Новая система удваивает скорость обработки данных и вдвое снижает энергопотребление компьютера
Группа исследователей из Калифорнийского университета разработала метод, позволяющий вдвое увеличить скорость вычислений и вдвое снизить энергопотребление стандартных компьютерных систем. Он основан на оптимизированном распределении задач между различными процессорами, чтобы они могли обрабатываться одновременно. Помимо увеличения скорости обработки, этот метод также снижает энергопотребление.
Если раньше компьютеры состояли из одного центрального процессора (CPU) с несколькими ядрами, то сегодня они включают в себя различные микропроцессоры, призванные оптимизировать общую производительность. К ним относятся графические процессоры, или GPU, предназначенные для обработки графики, а также ускорители для машинного обучения и искусственного интеллекта.
При выполнении программы эти компоненты работают независимо друг от друга. Они чередуют обработку данных, обмениваясь ими друг с другом, что требует много времени и энергии. Кроме того, при передаче информации часто возникают узкие места, которые ограничивают общую эффективность системы.
Столкнувшись с этой проблемой, группа исследователей из Калифорнийского университета в Риверсайде разработала новый метод обработки данных. В его основе лежит схема под названием "Одновременная и гетерогенная многопоточность" (SHMT), которая позволяет обрабатывать данные параллельно, избегая узких мест. Такой подход позволяет программам работать быстрее и является более энергоэффективным. Подробная информация о системе была представлена на международном симпозиуме по микроархитектурам (Micro 2023) и доступна в электронной библиотеке ACM.
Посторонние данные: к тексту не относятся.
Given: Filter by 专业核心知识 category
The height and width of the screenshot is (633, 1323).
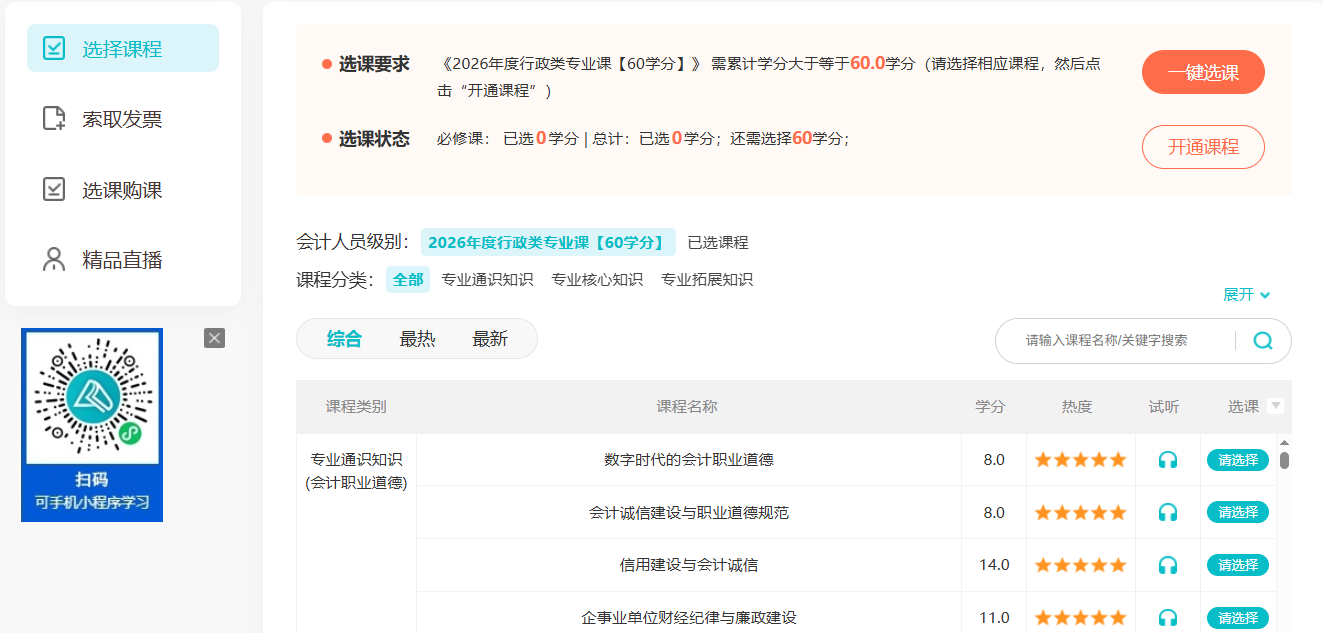Looking at the screenshot, I should tap(597, 280).
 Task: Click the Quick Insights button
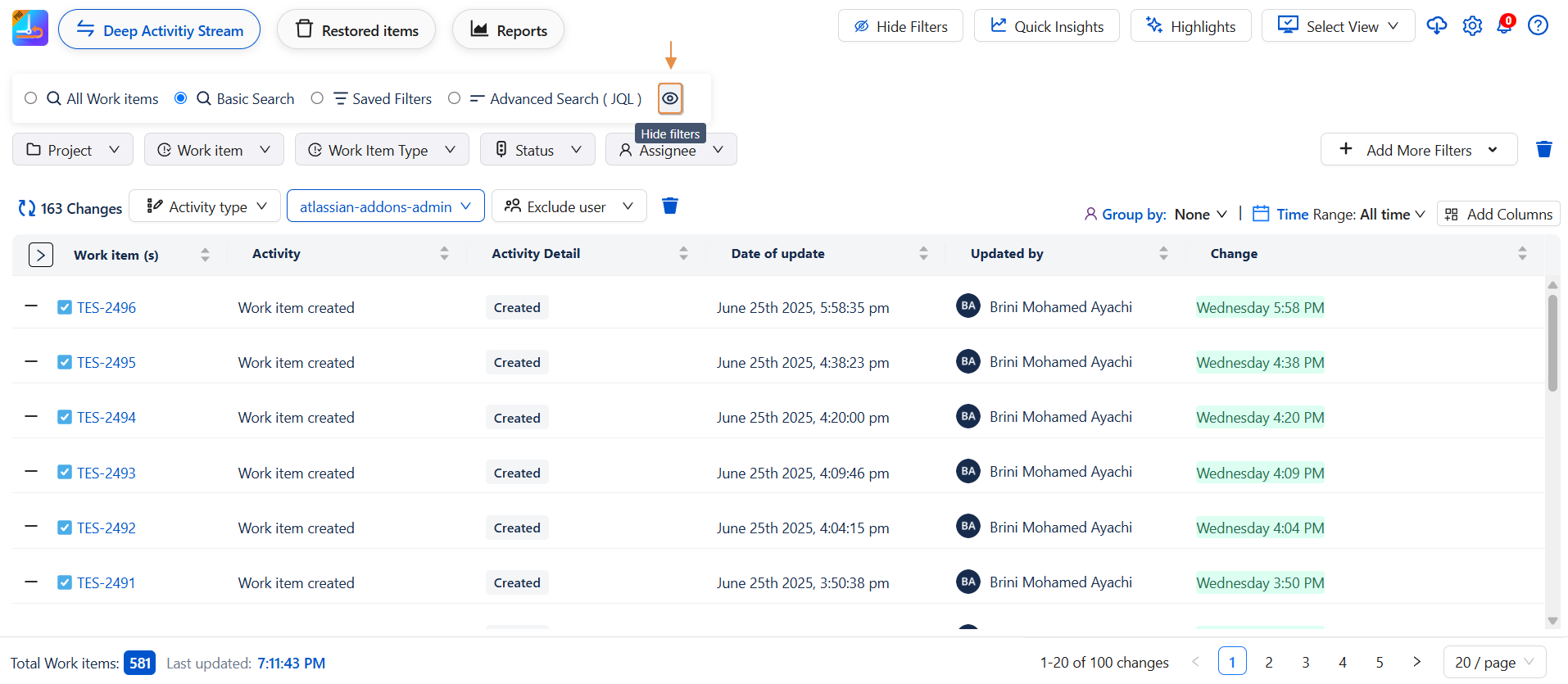[1046, 26]

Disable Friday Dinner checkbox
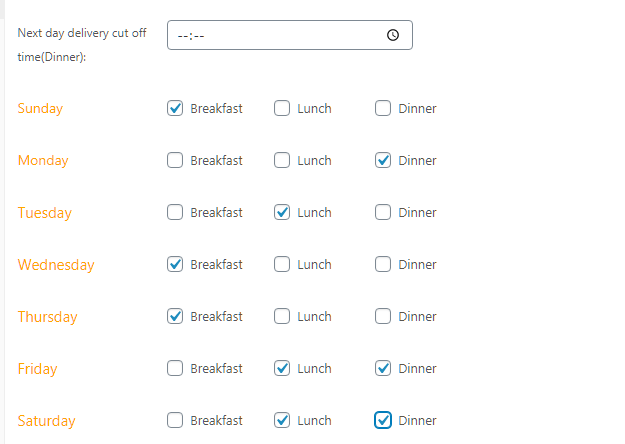click(x=383, y=368)
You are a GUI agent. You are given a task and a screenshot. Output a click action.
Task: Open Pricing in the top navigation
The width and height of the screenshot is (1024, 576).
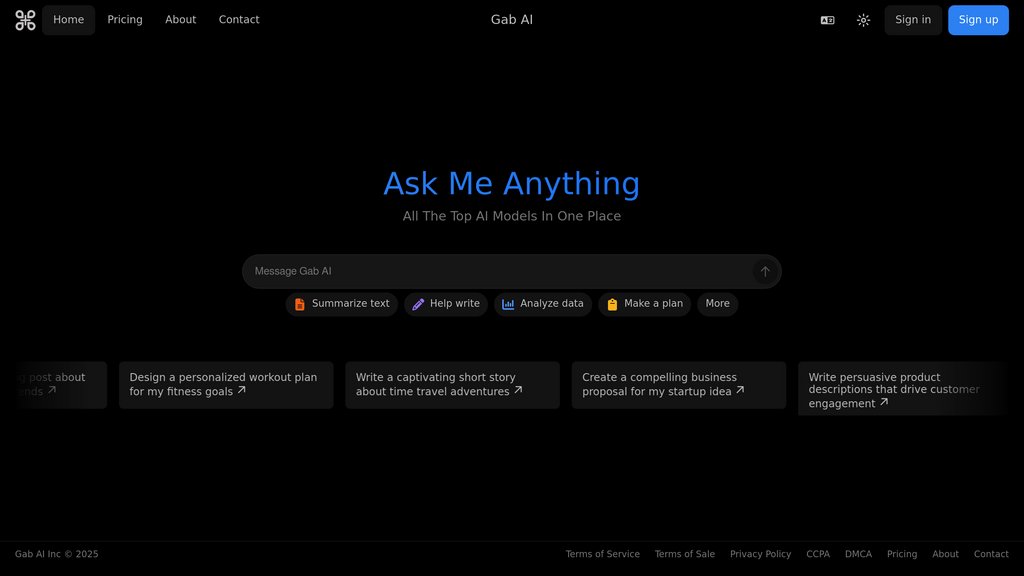(125, 20)
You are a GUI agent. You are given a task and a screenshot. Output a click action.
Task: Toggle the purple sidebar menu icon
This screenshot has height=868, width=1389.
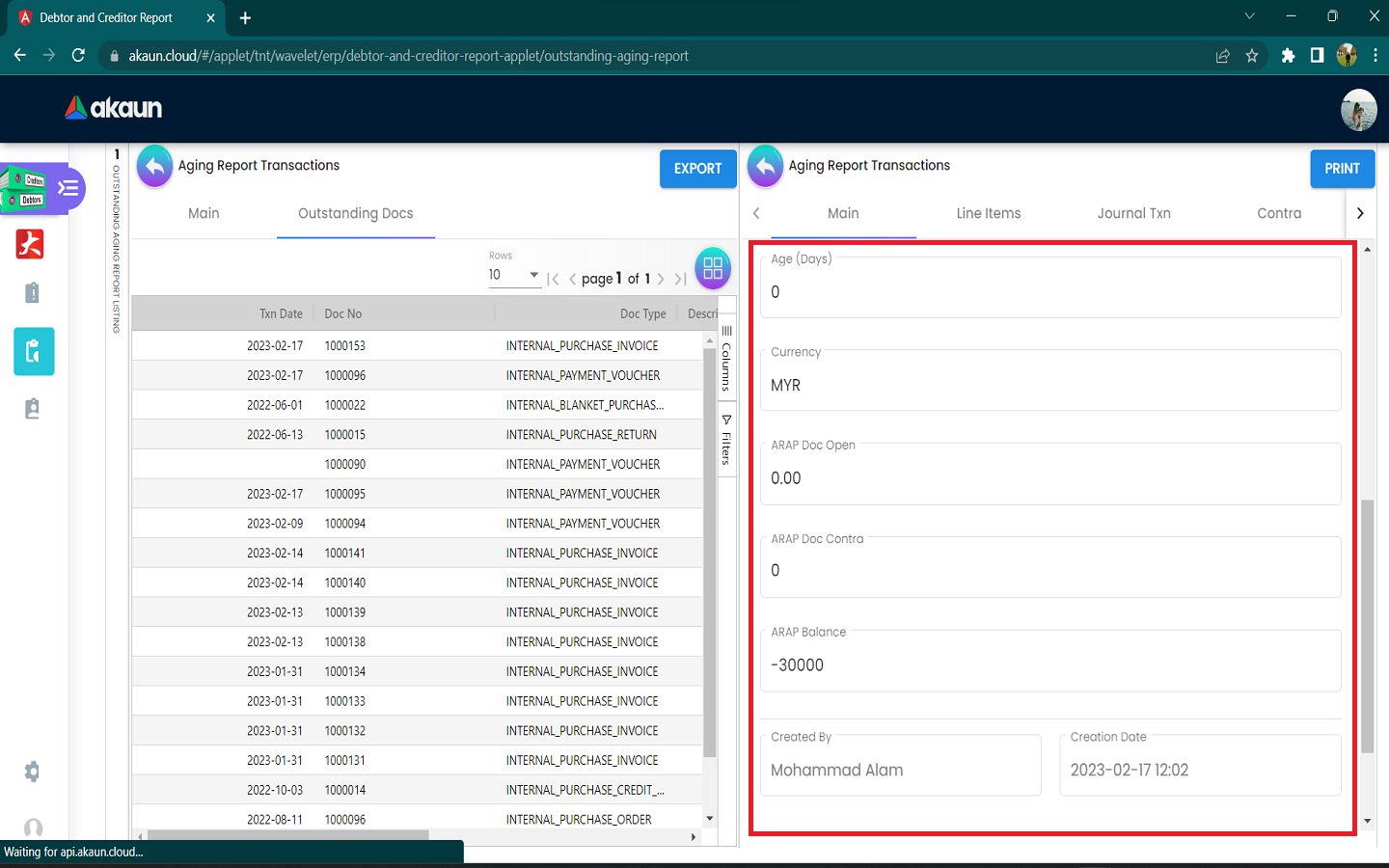click(68, 188)
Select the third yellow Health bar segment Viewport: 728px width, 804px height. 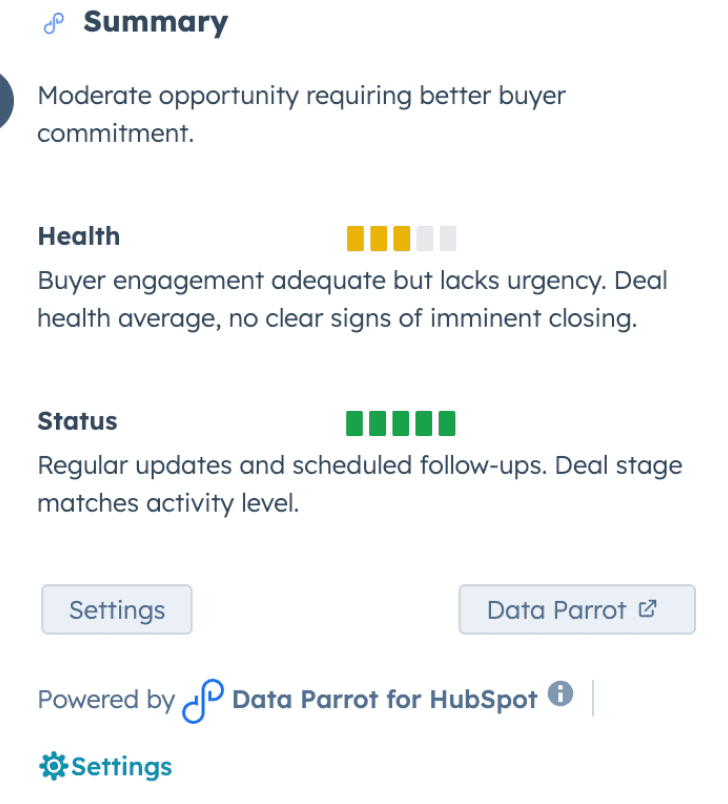pyautogui.click(x=402, y=238)
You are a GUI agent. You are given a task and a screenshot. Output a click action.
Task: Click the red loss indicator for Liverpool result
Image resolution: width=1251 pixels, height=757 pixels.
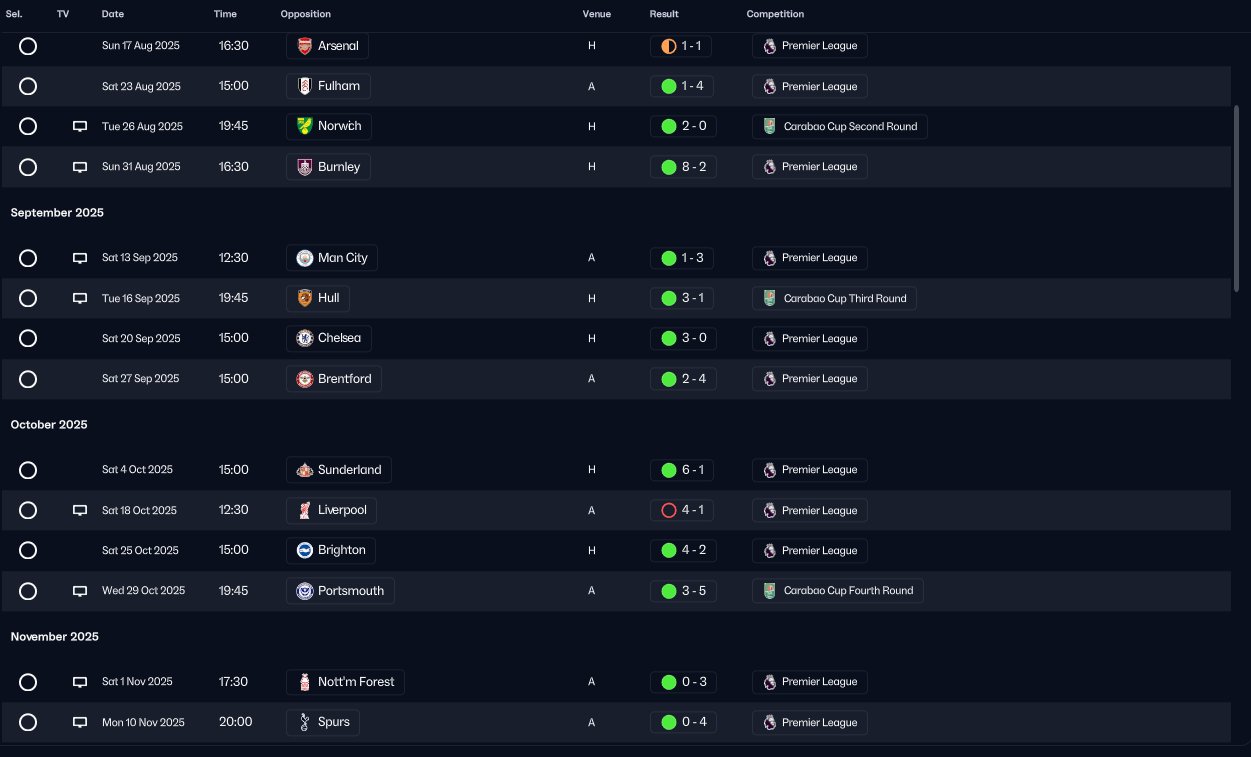669,511
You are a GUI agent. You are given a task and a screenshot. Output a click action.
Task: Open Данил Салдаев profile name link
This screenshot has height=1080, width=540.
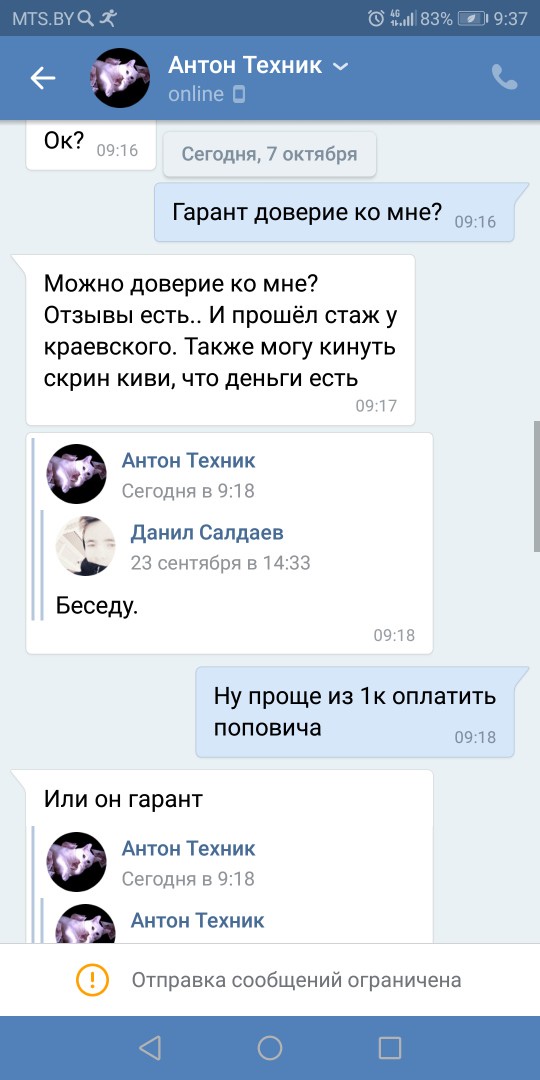[207, 532]
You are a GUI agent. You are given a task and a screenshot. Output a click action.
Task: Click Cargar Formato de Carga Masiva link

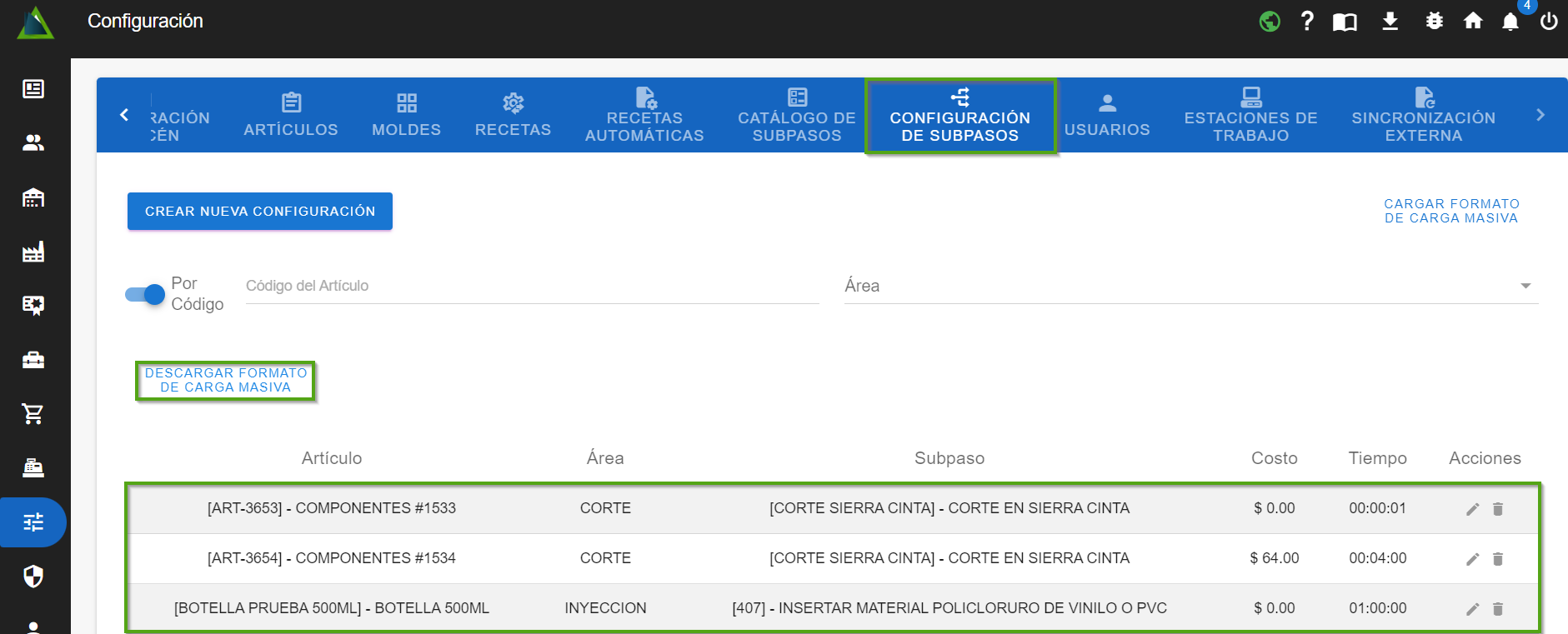coord(1451,211)
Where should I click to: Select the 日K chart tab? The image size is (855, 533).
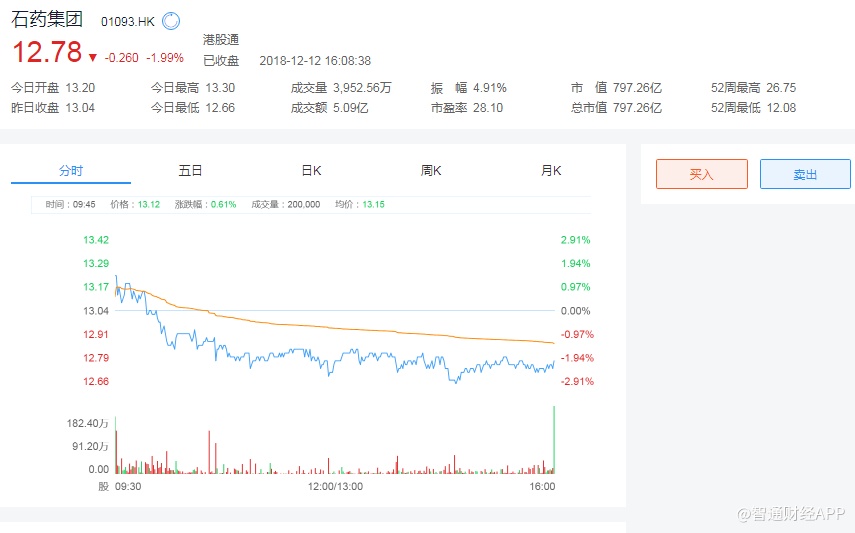tap(311, 171)
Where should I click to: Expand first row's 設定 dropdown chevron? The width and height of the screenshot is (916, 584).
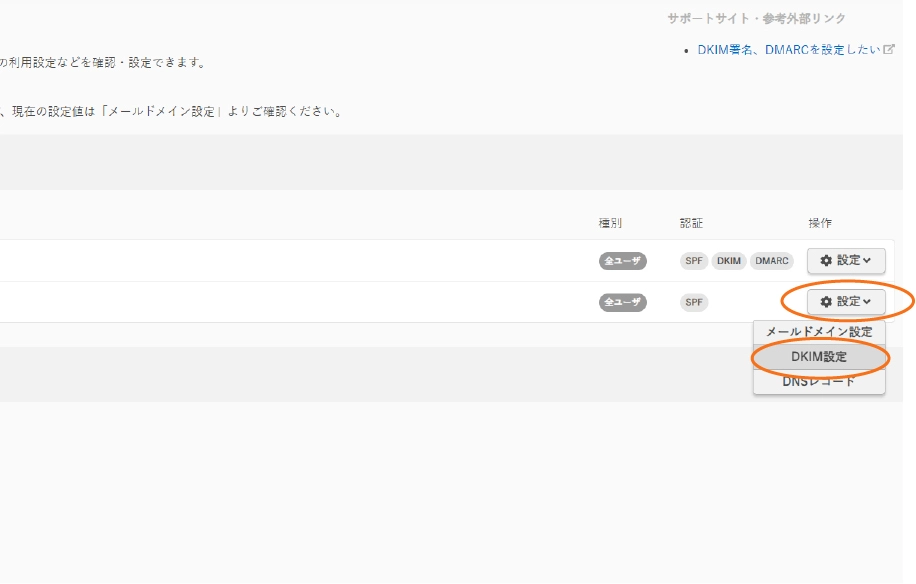(x=867, y=261)
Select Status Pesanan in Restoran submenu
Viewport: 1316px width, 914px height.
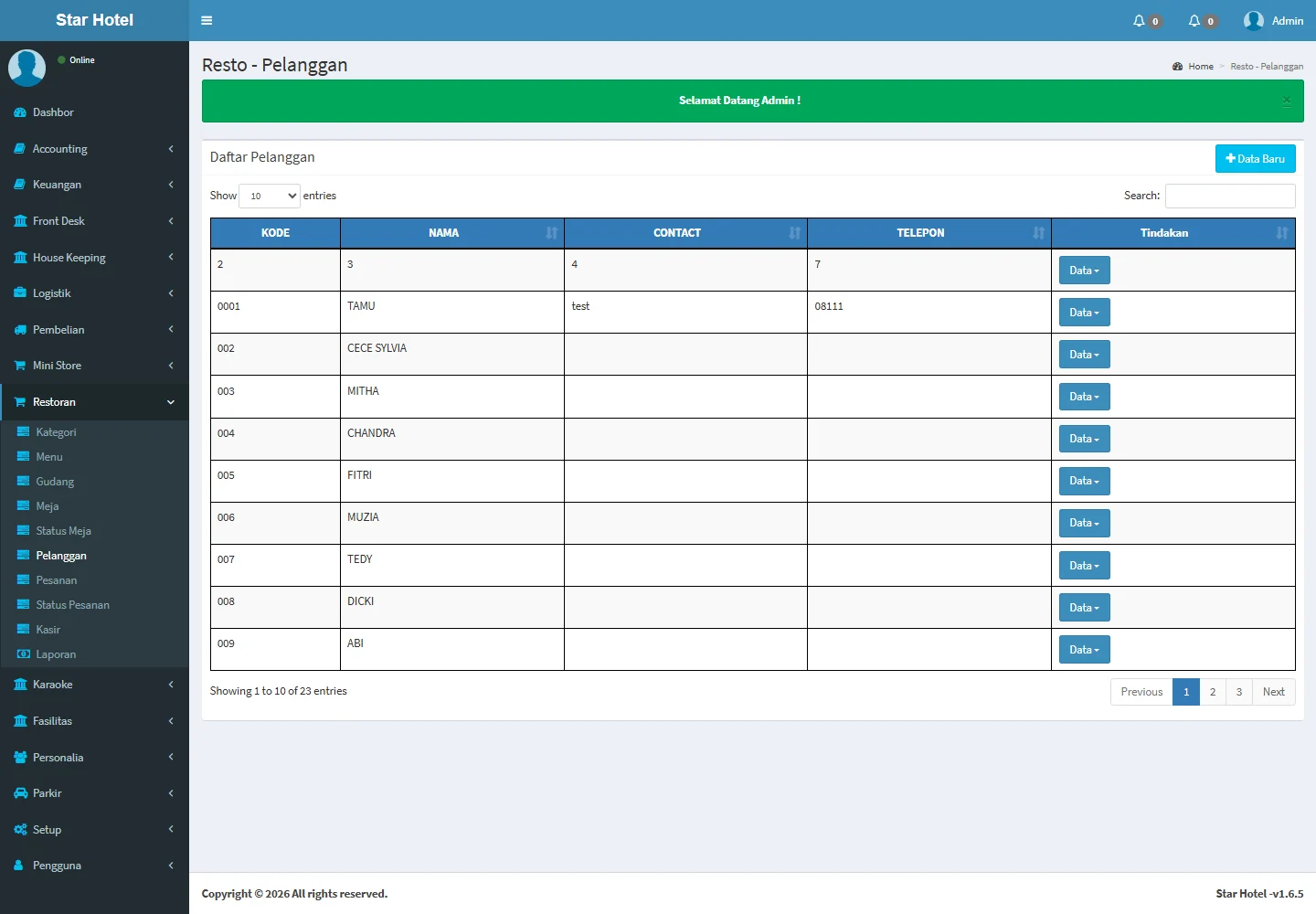coord(72,605)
Концепция, основанная на QAWS
Концепция SHMT задействована во время выполнения программы, а точнее во время планирования - процесса, в котором система выбирает порядок и расположение задач, решая, какие операции должны быть выполнены на каждом типе процессора. Система SHMT использует политику планирования под названием Quality-Aware Work-Stealing (QAWS). Она оптимизирует систему, делая ее "осведомленной" о релевантности задач. QAWS также опирается на стратегию "кражи работы", чтобы сбалансировать нагрузку между различными аппаратными ресурсами. Другими словами, если один процессор недогружен по сравнению с другими, он может "украсть" задачи у более нагруженного компонента, чтобы сбалансировать использование ресурсов.
Чтобы облегчить управление задачами, задачи сначала сегментируются на "операции высокого уровня", или HLOP. Затем система выполнения может распределить HLOP по очередям различных аппаратных компонентов, таких как CPU, GPU или ускоритель алгоритмов искусственного интеллекта, чтобы они могли обрабатываться параллельно.
Удвоение скорости обработки и снижение энергопотребления вдвое
Для проверки своего подхода исследователи разработали компьютерную систему, оснащенную обычными процессорами, которые можно встретить в современных компьютерах и смартфонах. Однако они внесли несколько изменений, чтобы смоделировать типичную производительность и рабочие нагрузки центра обработки данных.
Результаты тестирования показали, что использование их системы SHMT почти вдвое увеличило скорость обработки приложений по сравнению с традиционным методом обработки. Кроме того, этот подход позволил снизить энергопотребление при выполнении задач на 51 %.
Для реализации концепции SHMT требуется еще много работы, но в долгосрочной перспективе она может значительно снизить эксплуатационные расходы на ИТ-системы. Если программное обеспечение сможет выполнять больше задач за меньшее время и с меньшими затратами ресурсов, производители смогут создавать более дешевые устройства, которые при этом будут хорошо работать.
Для крупномасштабных систем, включая центры обработки данных, эффект будет еще более значительным: резко сократятся расходы на электроэнергию и потребность в охлаждении.